Devil is in the Details

If you have lived in your home for any length of time, there are probably some little flaws you have learned to live with. The squeaky third riser on the stair. The rip in the screen you keep meaning to fix. A sticky door lock that requires some extra jiggling every time. They seem like no big deal, you are used to them. In fact you probably barely notice them anymore. Well, these small flaws can be huge deal breakers when you decide to sell your home.

There are some small fixes that reap big rewards if you get them done before prospective buyers are walking through your house.

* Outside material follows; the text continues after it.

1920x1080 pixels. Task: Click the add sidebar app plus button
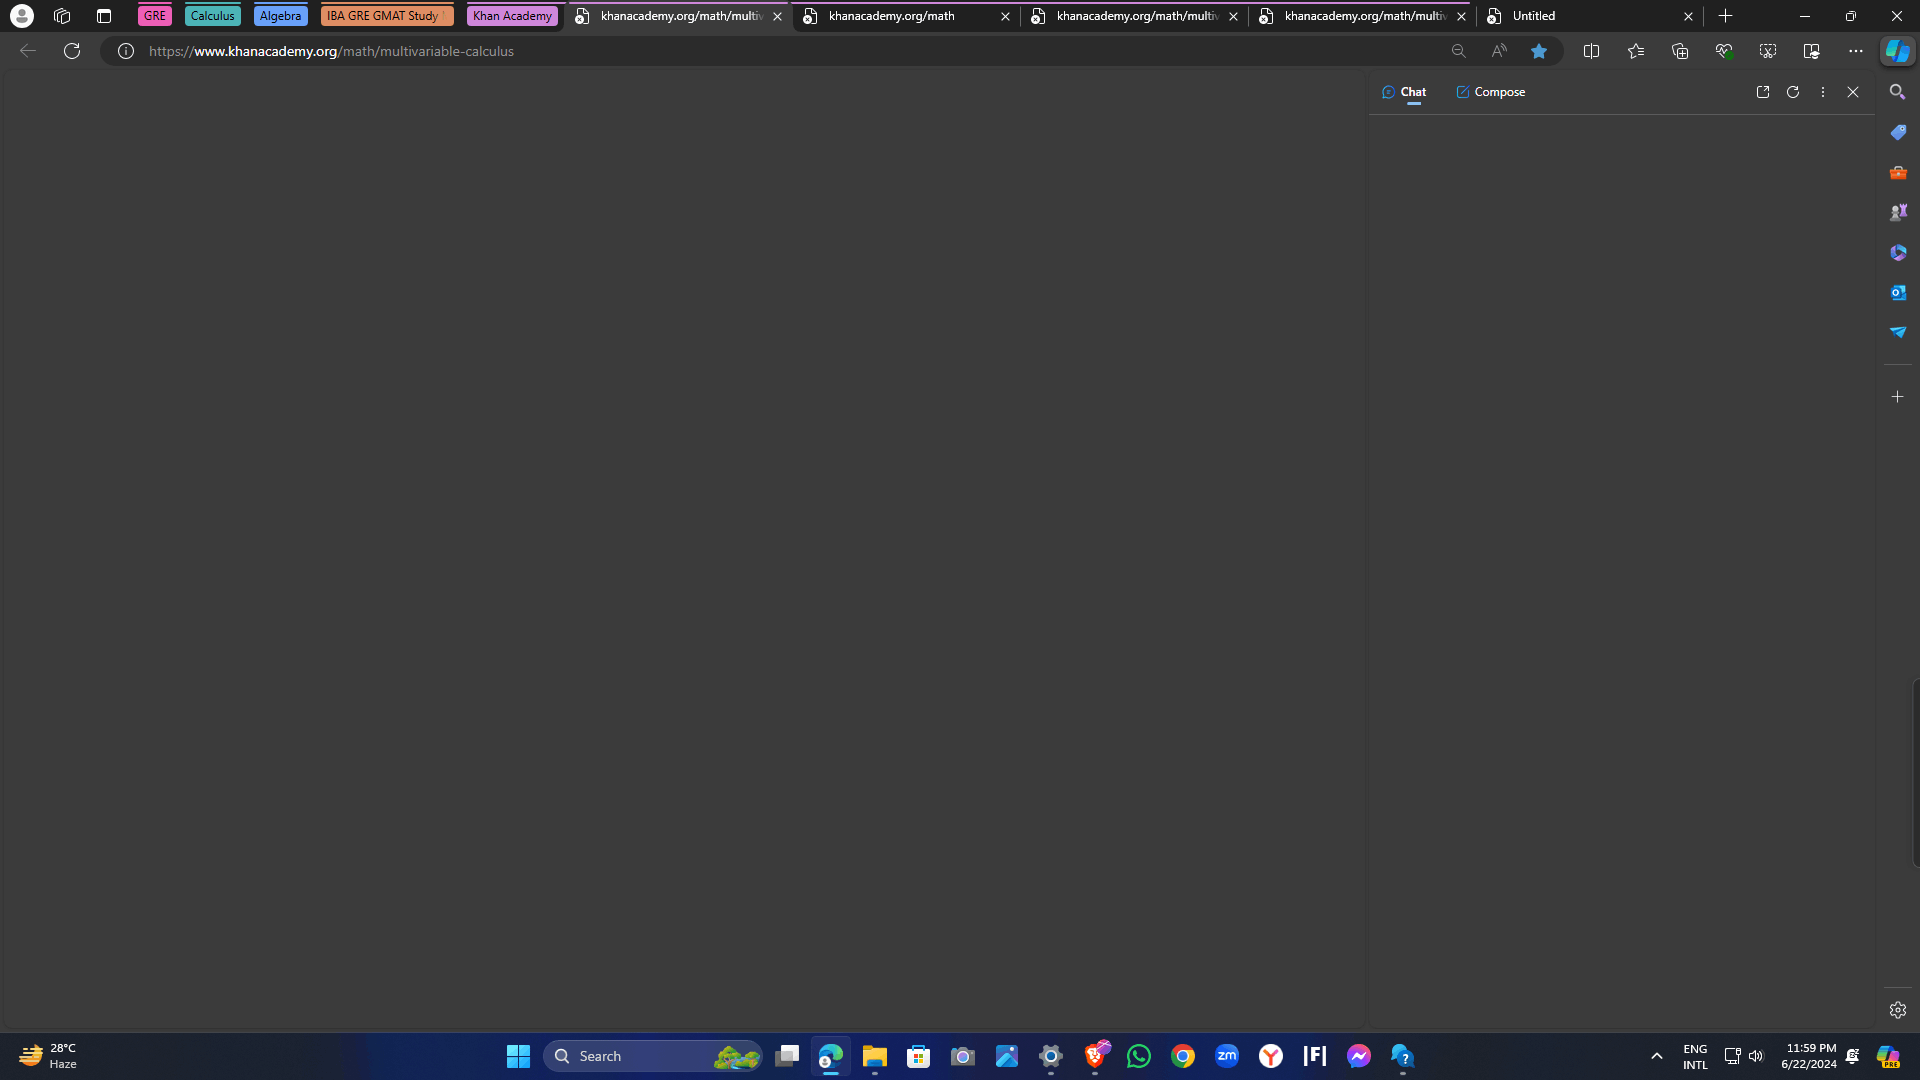coord(1897,397)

• Replace any torn screens or loose doorknobs.
• Replace any burned out lightbulbs.
• Check your air conditioning filters and use liquid drain cleaner on any slow drains.
• Make sure your laundry room is brightly lit and offers an appealing workspace.
• Replace outdated fixtures or leaky faucets. This is an inexpensive switch that can up the wow factor of your rooms.
• Make certain your electrical panel is in good working order, you might go so far as to get it looked at by an electrician to be sure there aren’t any potential problems.
• Deep clean your home before showing. Not just tidying up, but really getting into every nook and cranny, clearing away any cobwebs, removing dust from under furniture, polishing scuffs off the baseboards. Cleanliness always makes a good impression, and gives the buyer less reason to peer into corners looking for cosmetic flaws.
• Also, clean up your home’s online profile. Make sure tax records, price history and listed square footage on public documents buyers might find are accurate and match up with the actual facts. Correct any information that isn’t accurate.
• Be sure to note in your listing any improvements you have made to the home, and any problems you have addressed and repaired. It’s better to tell a buyer up front about the flooding problem you experienced in the backyard and you were able to solve it by installing a drainage pipe, rather than letting them learn about neighborhood water issues from another source.
• Remember that repair requests after an inspection are an unnecessary hassle, and will ultimately cut into your profit margin. Cosmetic issues and normal wear and tear generally don’t have to be fixed, but if you are in a buyer’s market, you may need to address non-essential repairs in order to stay competitive. Work with your real estate agent to understand what items you should agree to be responsible for and which ones you might be able to push back on.
• You do want to be reasonable, after all you’ve put a lot of time into the selling process, and it’s in your best interest to accommodate some repairs, rather than allowing the buyer to walk away. Also, depending on the magnitude of the requested repair, it’s not likely to go away. Now that it’s been pointed out, you will need to disclose the issue to the next buyer.

There are two effective ways to counter home repair negotiations,one is to offer a home warranty.

1. Offering a $500, one year warranty can soothe the buyer’s concerns, particularly if there is an element that doesn’t currently need repairs but is worrisome to the buyers, such as an aging HVAC unit.
2. The other method is to barter for something of value to the buyer. Sometimes sellers will use the real estate agent as an intermediary to ask the buyer’s agent if the buyers want something extra in the home, such as appliances or furniture. Sellers who wait to make that offer until after they get the repair request list may be able to beg off certain repairs in exchange for items such as the washer and dryer.

• Communicate clearly with your realtor about what your expectations are ahead of time and how flexible you are willing to be to get your house sold.
• Be humble and remember some give and take is required for a smooth transaction. You may think your home is in perfect condition, but perfection is rarely achieved!
• Leaving your house can be hard to do, but by taking these simple steps, you can make the process less painful than it has to be.
• Lastly, test out your doorbell before your listing becomes active, and be certain you have a working key to the front door.

You’d be surprised how often these simple things are often overlooked by sellers until the realtor arrives!